■ Text for analysis
And by the way I don't care how much weed you get caught with the penalties are still light (even if you're a mexican or black male). I remember an episode of the TV show master minds. Dude was smuggling in 50+mill worth of weed a year and only got like 11-12years in the feds....he's now a free man and happily telling his adventure story on TV, seemingly with no regrets. Don't let all them "busted stories" fool you....the dudes who got popped probably lost more $$/property/etc that actual time spent in jail. I know here where I am any nonviolent offense that gets you a 96mos or less sentence automatically qualifies you for boot camp----6mos later---in great shape, on probation and back on the street....growin more weed. :hubba:


----------



## JBonez (Apr 19, 2009)

its the people who put the weed on the streets for money, the situations involving these transactions, not to mention the minors that are acquiring it as a result. This pisses of the police, who in turn make enforcing the law even more of a priority rather than considering the fact that it is harmless. If i could grow legally and open a storefront i would, because i would love to turn my hobby into my lifestyle on all levels. As well as educating people on its potential.

Now, mods please close this waste of time.


----------



## JBonez (Apr 19, 2009)

SSH, your barking up the wrong tree, Hick said it best, and it IS people like him who put negativity into the sport when people see them on the news, thats just more propaganda people like me who grow in private dont need.

again, can we please close this garbage.


----------



## DaddyLove (Apr 19, 2009)

Much respects to the ideas man. But Lol u fenna get busted for real.
Ha you better have a nuclear energy plant in your room for the power that's gonna take.   I would suggest starting a 10 plants. and moving up to 30 or 40


----------



## nvthis (Apr 19, 2009)

Spidermites, spidermites, does whatever spidermites do...

Hope you like the smell of pyrethoids in the mornin'.  This big of grow in this small of space and summer coming on, Johnny Law might just be your last concern... But, I digress..

Spins a web any size, catches thrips just like whiteflies
Look oooout!


----------



## SmokedtheRent$ (Apr 20, 2009)

I personally like dude wanting to grow a mil worth of weed. Shows heart, commitment to growing and nutz of steel. I hope he gets away with it, takes some grow pics, then come back onto this site to laugh at all the *cowards* who told him he was for sure going to jail when all he wanted was some growing info. Some priests seem to think that because they only molested one or two kids that they are far better and less sinful than the priest who molested 100 kids. Seems like there are some weed growers on this site who think the exact same way as these priests.

■ What to produce
Please copy the stretch of the forum thread from "Ha you better" through "whatever spidermites do...", substituting "garage" for "room". The entries after this forum thread are not needed.

■ Extracted records

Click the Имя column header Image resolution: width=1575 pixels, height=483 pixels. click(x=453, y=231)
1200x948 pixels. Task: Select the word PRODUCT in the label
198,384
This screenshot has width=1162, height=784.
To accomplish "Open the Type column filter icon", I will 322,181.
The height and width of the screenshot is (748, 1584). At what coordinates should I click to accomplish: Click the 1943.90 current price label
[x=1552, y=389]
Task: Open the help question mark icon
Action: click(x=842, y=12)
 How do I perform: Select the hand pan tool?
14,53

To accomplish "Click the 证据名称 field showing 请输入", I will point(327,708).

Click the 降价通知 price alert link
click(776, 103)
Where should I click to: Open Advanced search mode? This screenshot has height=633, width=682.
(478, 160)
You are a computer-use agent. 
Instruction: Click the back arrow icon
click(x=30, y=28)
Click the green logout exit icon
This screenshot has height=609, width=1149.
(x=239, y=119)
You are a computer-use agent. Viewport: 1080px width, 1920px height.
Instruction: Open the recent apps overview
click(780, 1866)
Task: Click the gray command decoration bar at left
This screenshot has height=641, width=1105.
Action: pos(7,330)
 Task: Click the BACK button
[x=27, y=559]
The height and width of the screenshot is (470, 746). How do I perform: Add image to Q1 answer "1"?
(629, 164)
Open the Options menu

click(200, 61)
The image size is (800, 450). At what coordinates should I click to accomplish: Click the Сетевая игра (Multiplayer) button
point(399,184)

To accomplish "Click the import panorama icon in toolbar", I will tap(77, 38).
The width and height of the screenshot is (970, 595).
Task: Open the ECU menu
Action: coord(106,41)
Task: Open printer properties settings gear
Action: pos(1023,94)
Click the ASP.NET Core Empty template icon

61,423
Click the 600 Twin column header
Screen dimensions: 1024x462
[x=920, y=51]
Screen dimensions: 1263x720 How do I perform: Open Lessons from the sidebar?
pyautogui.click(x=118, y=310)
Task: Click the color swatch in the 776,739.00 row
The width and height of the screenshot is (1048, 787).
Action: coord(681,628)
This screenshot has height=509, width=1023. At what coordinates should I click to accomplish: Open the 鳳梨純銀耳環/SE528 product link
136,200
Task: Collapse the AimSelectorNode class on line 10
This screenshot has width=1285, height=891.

■ Answer to this problem
Ha you better have a nuclear energy plant in your garage for the power that's gonna take.   I would suggest starting a 10 plants. and moving up to 30 or 40


----------



## nvthis (Apr 19, 2009)

Spidermites, spidermites, does whatever spidermites do...